I really admire slashdot editors freely accepting SF stories no matter how damaging they are.
Did you see a single newspiece/editorial on CNET news.com about the junk download.com bundles?
You know, it probably still shows up in a lot of searches.
Sounds like a problem with search engines. They should push sites carrying malware down the rankings, or off the list entirely. Has anyone reported Sourceforge to Google and other malware site list maintainers?
const int one = 65536; (Silvermoon, Texture.cs)
SJW, n: "Someone I don't like, and by the way I'm a fuckwit" - AC
All they have to do is:
1) post a prominent disclaimer along with a link to an officially maintained source, if any.
2) only provide true read-only mirrors or, for truly-abandoned projects or projects with "political squabbles" that make it hard to know the "real, official" maintainter, true historical mirrors in an explicitly frozen state along with a stayement explaining why the code is old.
3) prominently display an invitation to "official maintainers" to reclaim control of the repository or have the mirror deactivated once they prove who they are.
They can go one step further by pro-actively reaching out to currently affected projects and to projects they later identify as "abandoned on Sourceforge but still alive elsewhere."
They also need to apologize to affected developers and maintainers.
Why should they even bother?
1) They can still make money on web-site ads.
2) It will help boost their reputation and that of their corporate overlords, which will eventually translate into revenue.
Knowledge is how to play a game, intelligence is how to win, wisdom is knowing what game to play.
How does one permanently remove a project from SourceForge that has been transferred elsewhere so this does not occur?
the growth in cynicism and rebellion has not been without cause
Hi. Thanks for the submission.
In addition to editing your submission for brevity and minor grammatical issues, I edited it for factual accuracy as well. I'll first address your two main points.
1) The rest of the quote from SourceForge was trimmed because it wasn't relevant to the content of the submission. SF has been bundling their "third-party offers" with projects who explicitly opt into it for a long time — it's a known thing, and has been discussed at length. Second, according to Fyodor's own post, they weren't bundling anything with nmap.
2) The rest of the Fyodor quote was trimmed for a similar reason. It makes reference fake download buttons and catching SF "trojaning" nmap. It's fine for Fyodor to editorialize as he pleases, but the first is a separate issue and the second is a non-event, so neither really have a place on this story.

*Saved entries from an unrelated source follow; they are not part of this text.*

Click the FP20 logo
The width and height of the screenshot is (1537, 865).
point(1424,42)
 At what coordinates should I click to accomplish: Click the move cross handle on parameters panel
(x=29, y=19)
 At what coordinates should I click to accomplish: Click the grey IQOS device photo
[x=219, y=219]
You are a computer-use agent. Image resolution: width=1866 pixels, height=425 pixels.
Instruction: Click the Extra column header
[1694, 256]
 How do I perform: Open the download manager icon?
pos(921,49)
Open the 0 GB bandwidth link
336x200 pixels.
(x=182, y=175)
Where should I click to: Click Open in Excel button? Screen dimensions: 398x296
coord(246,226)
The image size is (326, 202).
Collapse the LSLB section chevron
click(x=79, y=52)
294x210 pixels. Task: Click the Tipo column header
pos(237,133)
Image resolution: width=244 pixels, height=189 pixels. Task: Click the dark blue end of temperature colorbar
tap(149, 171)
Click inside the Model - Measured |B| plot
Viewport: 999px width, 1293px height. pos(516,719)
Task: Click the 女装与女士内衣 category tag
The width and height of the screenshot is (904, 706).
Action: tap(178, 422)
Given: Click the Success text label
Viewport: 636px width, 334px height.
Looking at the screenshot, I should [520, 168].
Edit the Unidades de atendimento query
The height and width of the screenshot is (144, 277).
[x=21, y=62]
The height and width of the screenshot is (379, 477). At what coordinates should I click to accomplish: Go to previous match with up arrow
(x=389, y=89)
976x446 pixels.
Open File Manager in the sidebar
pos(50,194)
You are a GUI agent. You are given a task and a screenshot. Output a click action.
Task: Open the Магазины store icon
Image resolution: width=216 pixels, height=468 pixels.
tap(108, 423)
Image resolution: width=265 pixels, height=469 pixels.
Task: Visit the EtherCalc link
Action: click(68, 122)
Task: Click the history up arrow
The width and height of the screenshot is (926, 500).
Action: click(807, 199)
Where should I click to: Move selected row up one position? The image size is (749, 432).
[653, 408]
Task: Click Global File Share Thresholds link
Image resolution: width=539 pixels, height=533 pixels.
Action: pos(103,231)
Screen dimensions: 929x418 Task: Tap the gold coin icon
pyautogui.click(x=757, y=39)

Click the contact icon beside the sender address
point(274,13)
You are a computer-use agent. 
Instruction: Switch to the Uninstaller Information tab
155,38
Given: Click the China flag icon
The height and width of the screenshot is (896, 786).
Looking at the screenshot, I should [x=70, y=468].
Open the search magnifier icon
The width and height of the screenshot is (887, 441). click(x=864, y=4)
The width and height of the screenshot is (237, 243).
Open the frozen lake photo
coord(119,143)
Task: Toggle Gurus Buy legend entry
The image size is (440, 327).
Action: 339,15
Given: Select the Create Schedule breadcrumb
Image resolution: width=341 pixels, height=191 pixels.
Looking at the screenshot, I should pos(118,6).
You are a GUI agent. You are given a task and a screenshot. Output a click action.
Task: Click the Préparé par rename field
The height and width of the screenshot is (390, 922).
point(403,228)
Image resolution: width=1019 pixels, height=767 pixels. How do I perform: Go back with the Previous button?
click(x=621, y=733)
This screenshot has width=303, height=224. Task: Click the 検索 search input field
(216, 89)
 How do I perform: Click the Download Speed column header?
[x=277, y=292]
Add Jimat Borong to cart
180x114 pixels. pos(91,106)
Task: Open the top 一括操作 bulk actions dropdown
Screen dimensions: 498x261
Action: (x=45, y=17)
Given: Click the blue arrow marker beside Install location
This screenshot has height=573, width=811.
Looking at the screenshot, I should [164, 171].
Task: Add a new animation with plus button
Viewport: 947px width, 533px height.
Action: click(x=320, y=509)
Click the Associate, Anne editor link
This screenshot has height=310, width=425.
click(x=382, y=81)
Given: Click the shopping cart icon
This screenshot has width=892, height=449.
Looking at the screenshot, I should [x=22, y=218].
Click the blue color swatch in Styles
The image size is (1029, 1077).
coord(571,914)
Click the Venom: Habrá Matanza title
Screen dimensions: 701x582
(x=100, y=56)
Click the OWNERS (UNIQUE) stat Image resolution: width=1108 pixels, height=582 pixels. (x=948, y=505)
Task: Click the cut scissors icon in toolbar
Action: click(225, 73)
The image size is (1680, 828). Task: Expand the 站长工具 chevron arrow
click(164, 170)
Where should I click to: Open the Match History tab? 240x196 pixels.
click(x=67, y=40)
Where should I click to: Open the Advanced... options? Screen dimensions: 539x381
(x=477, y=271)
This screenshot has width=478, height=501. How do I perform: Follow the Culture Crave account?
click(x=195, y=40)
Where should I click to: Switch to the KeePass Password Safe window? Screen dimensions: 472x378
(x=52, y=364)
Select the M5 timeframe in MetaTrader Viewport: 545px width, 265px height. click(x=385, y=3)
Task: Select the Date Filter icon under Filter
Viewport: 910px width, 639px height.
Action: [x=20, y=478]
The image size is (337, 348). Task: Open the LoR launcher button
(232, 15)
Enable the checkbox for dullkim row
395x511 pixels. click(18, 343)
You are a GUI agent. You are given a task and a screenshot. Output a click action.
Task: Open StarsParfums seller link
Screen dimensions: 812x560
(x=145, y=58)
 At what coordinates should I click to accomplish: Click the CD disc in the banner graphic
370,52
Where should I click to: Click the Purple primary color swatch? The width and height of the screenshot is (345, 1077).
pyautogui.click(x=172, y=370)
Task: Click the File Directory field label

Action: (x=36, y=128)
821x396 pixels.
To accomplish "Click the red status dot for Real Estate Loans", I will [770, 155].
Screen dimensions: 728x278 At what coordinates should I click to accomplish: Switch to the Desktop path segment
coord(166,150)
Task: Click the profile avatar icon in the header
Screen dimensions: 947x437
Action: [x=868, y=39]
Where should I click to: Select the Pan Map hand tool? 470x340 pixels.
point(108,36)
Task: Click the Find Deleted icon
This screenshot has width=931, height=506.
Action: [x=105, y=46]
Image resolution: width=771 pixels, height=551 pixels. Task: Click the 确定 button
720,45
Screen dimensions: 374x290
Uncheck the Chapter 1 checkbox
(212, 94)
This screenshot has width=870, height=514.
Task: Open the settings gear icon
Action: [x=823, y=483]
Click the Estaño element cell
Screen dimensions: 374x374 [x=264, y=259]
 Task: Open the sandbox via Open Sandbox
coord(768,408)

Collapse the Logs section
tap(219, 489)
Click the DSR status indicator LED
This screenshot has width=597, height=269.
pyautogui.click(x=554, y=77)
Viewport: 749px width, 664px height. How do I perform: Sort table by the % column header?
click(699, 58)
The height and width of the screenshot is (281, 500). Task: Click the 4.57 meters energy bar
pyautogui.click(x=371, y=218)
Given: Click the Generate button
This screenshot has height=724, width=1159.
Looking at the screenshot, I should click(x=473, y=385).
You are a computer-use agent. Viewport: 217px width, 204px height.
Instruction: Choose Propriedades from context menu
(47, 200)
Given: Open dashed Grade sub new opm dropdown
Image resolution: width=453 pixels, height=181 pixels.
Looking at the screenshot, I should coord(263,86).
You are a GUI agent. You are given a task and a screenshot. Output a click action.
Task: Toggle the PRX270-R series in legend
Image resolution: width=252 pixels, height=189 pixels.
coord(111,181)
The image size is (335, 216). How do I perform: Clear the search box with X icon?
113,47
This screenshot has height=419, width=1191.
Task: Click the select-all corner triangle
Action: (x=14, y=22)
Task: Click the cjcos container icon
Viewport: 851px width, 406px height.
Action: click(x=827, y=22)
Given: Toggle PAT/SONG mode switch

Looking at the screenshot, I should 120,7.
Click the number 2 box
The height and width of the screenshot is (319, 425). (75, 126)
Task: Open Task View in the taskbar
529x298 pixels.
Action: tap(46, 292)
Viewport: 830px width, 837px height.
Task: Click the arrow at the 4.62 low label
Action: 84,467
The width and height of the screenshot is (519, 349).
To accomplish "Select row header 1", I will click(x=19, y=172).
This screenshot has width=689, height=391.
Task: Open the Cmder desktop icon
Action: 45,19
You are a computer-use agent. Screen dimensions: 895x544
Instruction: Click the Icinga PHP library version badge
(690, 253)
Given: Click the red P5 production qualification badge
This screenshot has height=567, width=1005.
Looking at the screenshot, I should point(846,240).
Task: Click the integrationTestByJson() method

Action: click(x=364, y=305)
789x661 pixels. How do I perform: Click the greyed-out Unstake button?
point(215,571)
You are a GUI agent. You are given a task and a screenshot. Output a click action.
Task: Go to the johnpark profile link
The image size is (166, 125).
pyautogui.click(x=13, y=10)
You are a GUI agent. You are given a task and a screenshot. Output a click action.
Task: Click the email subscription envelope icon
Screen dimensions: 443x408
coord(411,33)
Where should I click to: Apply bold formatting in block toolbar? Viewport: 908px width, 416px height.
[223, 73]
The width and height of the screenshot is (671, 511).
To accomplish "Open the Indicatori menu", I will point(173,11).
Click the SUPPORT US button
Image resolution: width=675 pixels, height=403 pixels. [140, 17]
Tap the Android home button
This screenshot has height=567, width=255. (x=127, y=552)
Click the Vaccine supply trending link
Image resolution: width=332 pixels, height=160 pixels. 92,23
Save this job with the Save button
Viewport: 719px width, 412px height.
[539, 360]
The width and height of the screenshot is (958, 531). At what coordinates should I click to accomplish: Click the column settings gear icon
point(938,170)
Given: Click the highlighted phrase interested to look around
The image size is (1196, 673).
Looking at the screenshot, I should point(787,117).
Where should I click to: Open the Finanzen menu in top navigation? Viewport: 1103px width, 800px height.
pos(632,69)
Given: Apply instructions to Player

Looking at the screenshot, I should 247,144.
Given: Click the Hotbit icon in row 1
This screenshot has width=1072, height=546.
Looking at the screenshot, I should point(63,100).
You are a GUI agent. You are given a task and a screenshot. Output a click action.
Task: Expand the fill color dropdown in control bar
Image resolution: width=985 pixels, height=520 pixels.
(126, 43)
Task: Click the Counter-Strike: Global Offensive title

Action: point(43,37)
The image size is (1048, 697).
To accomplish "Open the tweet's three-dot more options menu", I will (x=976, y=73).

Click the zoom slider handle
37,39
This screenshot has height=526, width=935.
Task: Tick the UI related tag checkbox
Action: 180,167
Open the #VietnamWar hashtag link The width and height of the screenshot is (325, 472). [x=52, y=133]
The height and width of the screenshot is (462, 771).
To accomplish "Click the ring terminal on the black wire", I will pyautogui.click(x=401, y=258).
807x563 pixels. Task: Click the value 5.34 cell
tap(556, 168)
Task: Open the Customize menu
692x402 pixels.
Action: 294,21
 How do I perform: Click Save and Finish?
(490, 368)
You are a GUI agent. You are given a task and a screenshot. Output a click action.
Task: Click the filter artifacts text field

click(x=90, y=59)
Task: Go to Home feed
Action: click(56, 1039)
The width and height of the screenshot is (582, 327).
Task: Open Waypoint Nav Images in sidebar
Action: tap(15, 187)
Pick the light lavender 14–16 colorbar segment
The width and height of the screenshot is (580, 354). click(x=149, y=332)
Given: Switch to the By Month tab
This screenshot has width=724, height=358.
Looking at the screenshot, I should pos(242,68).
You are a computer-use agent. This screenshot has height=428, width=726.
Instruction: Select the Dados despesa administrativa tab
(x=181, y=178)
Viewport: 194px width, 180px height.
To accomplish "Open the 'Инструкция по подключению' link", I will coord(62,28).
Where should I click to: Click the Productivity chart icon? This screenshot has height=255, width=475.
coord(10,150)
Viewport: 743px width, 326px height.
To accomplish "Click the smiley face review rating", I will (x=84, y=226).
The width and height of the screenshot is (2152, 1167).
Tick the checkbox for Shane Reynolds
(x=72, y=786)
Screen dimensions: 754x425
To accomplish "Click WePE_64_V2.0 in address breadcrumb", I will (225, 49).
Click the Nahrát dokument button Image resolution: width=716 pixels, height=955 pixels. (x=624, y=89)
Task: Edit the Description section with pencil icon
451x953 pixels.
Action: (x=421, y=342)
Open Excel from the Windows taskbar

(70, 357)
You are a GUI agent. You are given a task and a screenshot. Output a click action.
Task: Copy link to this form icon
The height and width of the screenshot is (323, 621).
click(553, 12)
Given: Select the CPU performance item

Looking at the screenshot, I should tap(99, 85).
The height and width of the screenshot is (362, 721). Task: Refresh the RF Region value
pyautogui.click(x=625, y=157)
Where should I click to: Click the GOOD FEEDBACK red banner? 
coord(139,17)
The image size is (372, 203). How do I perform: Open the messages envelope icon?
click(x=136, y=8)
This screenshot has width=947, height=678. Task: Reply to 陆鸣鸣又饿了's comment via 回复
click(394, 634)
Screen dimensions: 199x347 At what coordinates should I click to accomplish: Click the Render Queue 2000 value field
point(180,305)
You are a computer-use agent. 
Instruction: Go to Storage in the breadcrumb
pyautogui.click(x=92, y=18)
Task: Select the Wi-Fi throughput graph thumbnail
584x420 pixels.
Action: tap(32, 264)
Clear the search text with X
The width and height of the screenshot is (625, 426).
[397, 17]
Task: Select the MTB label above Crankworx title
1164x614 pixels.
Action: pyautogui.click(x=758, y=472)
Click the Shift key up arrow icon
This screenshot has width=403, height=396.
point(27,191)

The headline was changed for two reasons: First, Fyodor's account seems to still be under his control, and the nmap project seems to have been cloned/mirrored, so the references to hijacking the account lack clarity. Second, this is not actually new news. When the GIMP story broke, anyone with an interest could see what projects SF had taken over. Nothing actually changed for the project page Fyodor is posting about since the GIMP story broke — thus, the new information is simply that he's complaining about it. (Which is his right, of course.) I went ahead and posted the story for transparency's sake, and I added links at the bottom of the summary to the SF editor accounts, so people could easily see the full list of affected projects.